5/25/2021 Laura Schmitt, Illinois CS
A leader in information retrieval research, ChengXiang Zhai was inducted into the first class of the ACM Special Interest Group on Information Retrieval (SIGIR) Academy.
Written by Laura Schmitt, Illinois CS
Illinois CS professor ChengXiang Zhai was one of 25 individuals recently inducted into the first class of the ACM Special Interest Group on Information Retrieval (SIGIR) Academy, which honors researchers who have made significant, cumulative contributions to the development of the field of information retrieval (IR), the science behind all search engine applications.
A prominent IR research leader, Zhai is well known for developing intelligent information systems to help people manage and draw insights from large amounts of text data. The robust models, algorithms, and tools he creates can be used to enhance decision making across a variety of fields, including medicine, online education systems, business intelligence, and security.
“I’m very honored to be recognized with this elite group of outstanding scientists,” said Zhai, a Donald Biggar Willett Professor in Engineering. “This recognition is for all my students and collaborators in academia and industry, as well, and it inspires me to tackle new challenges facing the creation of systems that help humans optimize complex decision making.”
Zhai is known for introducing a theoretical foundation for using language models in IR. The accuracy of an IR system is mostly determined by the retrieval models used in the system. Zhai’s Dirichlet prior smoothing method is now the most popular smoothing method widely used in IR applications and has been implemented in all the major IR toolkits, including Lucene (used by many companies). He also developed a novel axiomatic retrieval framework, which for the first time enabled analytical prediction of the performance of a retrieval model.

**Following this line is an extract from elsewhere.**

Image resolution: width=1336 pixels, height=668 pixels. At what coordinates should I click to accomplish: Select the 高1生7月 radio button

In his most recent work, Zhai is developing a theoretical framework that mathematically describes the interaction between a user and an intelligent system (search engine or chatbot, for example) in order to produce better and more relevant results via human-machine collaboration. His cooperative game-playing model involves two players—the computer system and the user; the objective is to help the user finish a task with minimal effort.
The game starts when a user types in a query. The computer responds by creating an interface card, through which it can interact with the user in many ways such as showing search results, asking a clarifying question, or providing a link or visualization. The game goes on from there as the user solicits the information needed from the computer and provides feedback.

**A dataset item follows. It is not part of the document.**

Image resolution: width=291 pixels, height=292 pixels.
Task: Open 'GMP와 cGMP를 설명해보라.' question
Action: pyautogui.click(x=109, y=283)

“We want to mathematically describe this kind of interaction and optimize a sequence of decisions over the horizon,” said Zhai.
In order for the system to optimize this kind of game, the system has to have a notion of what the user will do at each move of the game. To achieve that, Zhai is building simulators of users to mimic how an individual user will operate. He also designed algorithms that allow the user to browse adaptively so results are viewed on screens of different sizes.

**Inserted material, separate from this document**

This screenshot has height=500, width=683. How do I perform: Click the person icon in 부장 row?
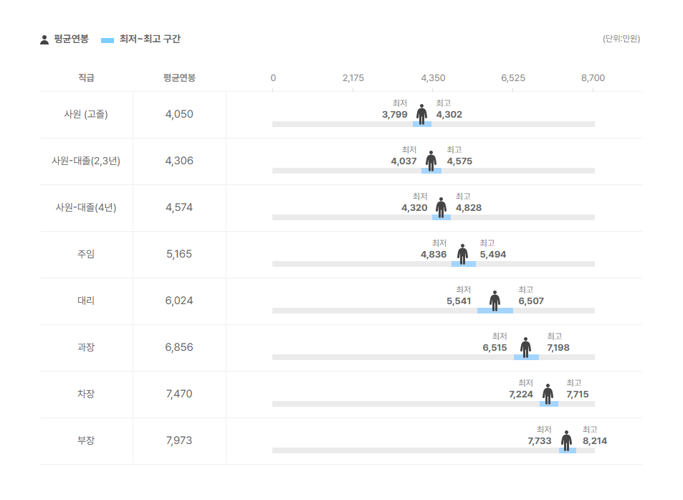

Zhai has a long track record of fruitful industry interactions with companies such as Microsoft, Google, Yahoo, HP, and IBM. He currently serves as associate director of the IBM-Illinois Center for Cognitive Computing Systems Research (C3SR), a multi-year joint venture between IBM Research and University of Illinois at Urbana-Champaign to solve the most pressing issues facing the new computing era of AI and cognitive computing. As part of that, Zhai is conducting applied AI research and building general interactive intelligent systems to leverage massive amounts of data and hybrid cloud computing for optimization of complex decision making in many application domains.
Like many other 2021 SIGIR Academy inaugural inductees, Zhai is a fellow of ACM. Earlier in his career, he received the prestigious Presidential Early Career Award for Scientists and Engineers (PECASE) and NSF CAREER awards.